*AIM*. Format the entries below as a numbered list, leaving out any blank lines.

*DATASET ROWS*.
··········

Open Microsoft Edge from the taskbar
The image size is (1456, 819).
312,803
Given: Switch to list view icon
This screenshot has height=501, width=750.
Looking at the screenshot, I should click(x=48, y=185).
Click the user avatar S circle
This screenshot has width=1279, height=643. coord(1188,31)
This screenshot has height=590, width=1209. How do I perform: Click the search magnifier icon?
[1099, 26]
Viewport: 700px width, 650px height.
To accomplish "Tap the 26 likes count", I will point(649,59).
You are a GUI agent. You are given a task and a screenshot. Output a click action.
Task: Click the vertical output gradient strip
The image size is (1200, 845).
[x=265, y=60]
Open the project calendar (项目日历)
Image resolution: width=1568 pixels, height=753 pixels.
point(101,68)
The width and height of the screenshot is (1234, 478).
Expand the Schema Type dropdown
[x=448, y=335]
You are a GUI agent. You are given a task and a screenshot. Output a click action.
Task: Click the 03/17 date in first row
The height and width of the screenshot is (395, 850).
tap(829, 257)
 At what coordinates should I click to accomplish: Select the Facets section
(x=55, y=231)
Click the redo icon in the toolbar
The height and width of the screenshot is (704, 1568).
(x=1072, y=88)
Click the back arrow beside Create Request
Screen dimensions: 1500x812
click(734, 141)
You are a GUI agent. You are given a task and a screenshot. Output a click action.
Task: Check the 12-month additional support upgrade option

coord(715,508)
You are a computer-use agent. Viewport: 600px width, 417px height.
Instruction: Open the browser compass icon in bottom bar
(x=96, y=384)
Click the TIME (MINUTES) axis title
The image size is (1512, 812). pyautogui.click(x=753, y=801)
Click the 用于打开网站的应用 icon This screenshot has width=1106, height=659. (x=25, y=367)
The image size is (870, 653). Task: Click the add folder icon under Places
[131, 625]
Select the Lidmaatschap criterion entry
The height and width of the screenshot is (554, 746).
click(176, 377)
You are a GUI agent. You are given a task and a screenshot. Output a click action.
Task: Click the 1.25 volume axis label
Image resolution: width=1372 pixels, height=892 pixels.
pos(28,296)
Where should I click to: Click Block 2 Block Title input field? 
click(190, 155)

··········

*REPLY TO THE EXERCISE*.
1. Open Microsoft Edge from the taskbar
2. The image size is (1456, 819).
3. 312,803
4. Given: Switch to list view icon
5. This screenshot has height=501, width=750.
6. Looking at the screenshot, I should click(x=48, y=185).
7. Click the user avatar S circle
8. This screenshot has width=1279, height=643. coord(1188,31)
9. This screenshot has height=590, width=1209. How do I perform: Click the search magnifier icon?
10. [1099, 26]
11. Viewport: 700px width, 650px height.
12. To accomplish "Tap the 26 likes count", I will point(649,59).
13. You are a GUI agent. You are given a task and a screenshot. Output a click action.
14. Task: Click the vertical output gradient strip
15. The image size is (1200, 845).
16. [x=265, y=60]
17. Open the project calendar (项目日历)
18. Image resolution: width=1568 pixels, height=753 pixels.
19. point(101,68)
20. The width and height of the screenshot is (1234, 478).
21. Expand the Schema Type dropdown
22. [x=448, y=335]
23. You are a GUI agent. You are given a task and a screenshot. Output a click action.
24. Task: Click the 03/17 date in first row
25. The height and width of the screenshot is (395, 850).
26. tap(829, 257)
27.  At what coordinates should I click to accomplish: Select the Facets section
28. (x=55, y=231)
29. Click the redo icon in the toolbar
30. The height and width of the screenshot is (704, 1568).
31. (x=1072, y=88)
32. Click the back arrow beside Create Request
33. Screen dimensions: 1500x812
34. click(734, 141)
35. You are a GUI agent. You are given a task and a screenshot. Output a click action.
36. Task: Check the 12-month additional support upgrade option
37. coord(715,508)
38. You are a computer-use agent. Viewport: 600px width, 417px height.
39. Instruction: Open the browser compass icon in bottom bar
40. (x=96, y=384)
41. Click the TIME (MINUTES) axis title
42. The image size is (1512, 812). pyautogui.click(x=753, y=801)
43. Click the 用于打开网站的应用 icon This screenshot has width=1106, height=659. (x=25, y=367)
44. The image size is (870, 653). Task: Click the add folder icon under Places
45. [131, 625]
46. Select the Lidmaatschap criterion entry
47. The height and width of the screenshot is (554, 746).
48. click(176, 377)
49. You are a GUI agent. You are given a task and a screenshot. Output a click action.
50. Task: Click the 1.25 volume axis label
51. Image resolution: width=1372 pixels, height=892 pixels.
52. pos(28,296)
53. Where should I click to: Click Block 2 Block Title input field? 
54. click(190, 155)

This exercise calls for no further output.